◆ **EXERCISE DETAILS**: The result should be every line of the listing that holds the word "computer".

◆ **MATERIALS PROVIDED**:
----------------------------------------

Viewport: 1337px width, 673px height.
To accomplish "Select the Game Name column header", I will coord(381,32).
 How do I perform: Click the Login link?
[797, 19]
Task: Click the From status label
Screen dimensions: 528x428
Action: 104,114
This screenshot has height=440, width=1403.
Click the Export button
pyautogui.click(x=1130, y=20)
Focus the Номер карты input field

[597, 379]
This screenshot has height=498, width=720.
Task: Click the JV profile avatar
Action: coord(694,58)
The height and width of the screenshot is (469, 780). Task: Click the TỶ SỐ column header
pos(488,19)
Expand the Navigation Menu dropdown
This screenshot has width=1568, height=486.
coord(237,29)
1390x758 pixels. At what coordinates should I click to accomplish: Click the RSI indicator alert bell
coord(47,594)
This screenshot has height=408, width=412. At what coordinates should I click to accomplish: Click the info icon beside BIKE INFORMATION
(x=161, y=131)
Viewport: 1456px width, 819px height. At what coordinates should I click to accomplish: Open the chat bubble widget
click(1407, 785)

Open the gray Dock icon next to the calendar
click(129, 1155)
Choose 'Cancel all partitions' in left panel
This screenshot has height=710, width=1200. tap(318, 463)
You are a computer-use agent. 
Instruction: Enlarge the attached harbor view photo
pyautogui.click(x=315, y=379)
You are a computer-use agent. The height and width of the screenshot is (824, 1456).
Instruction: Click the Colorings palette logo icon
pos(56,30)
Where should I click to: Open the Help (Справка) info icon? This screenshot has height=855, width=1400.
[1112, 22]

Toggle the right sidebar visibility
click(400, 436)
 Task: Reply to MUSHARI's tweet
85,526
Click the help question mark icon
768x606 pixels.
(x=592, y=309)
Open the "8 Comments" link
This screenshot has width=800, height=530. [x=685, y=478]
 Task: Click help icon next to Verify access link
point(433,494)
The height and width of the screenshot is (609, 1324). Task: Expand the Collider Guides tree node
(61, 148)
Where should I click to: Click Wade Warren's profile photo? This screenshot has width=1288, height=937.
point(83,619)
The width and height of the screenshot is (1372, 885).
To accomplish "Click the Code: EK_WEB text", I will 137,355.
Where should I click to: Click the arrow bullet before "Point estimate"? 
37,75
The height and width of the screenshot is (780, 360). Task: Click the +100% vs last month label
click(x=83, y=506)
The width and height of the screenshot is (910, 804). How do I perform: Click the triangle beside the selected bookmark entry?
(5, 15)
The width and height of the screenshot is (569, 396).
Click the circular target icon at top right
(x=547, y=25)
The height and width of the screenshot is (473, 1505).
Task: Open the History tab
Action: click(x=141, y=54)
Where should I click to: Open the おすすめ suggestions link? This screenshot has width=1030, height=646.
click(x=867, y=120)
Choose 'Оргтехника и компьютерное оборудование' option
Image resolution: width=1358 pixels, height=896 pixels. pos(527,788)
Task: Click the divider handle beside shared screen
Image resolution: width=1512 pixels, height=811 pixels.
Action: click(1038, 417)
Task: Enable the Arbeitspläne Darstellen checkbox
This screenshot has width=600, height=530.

----------------------------------------

◆ **RESPONSE AREA**:
You are a computer-use agent. 
You are a computer-use agent. The height and width of the screenshot is (824, 1456).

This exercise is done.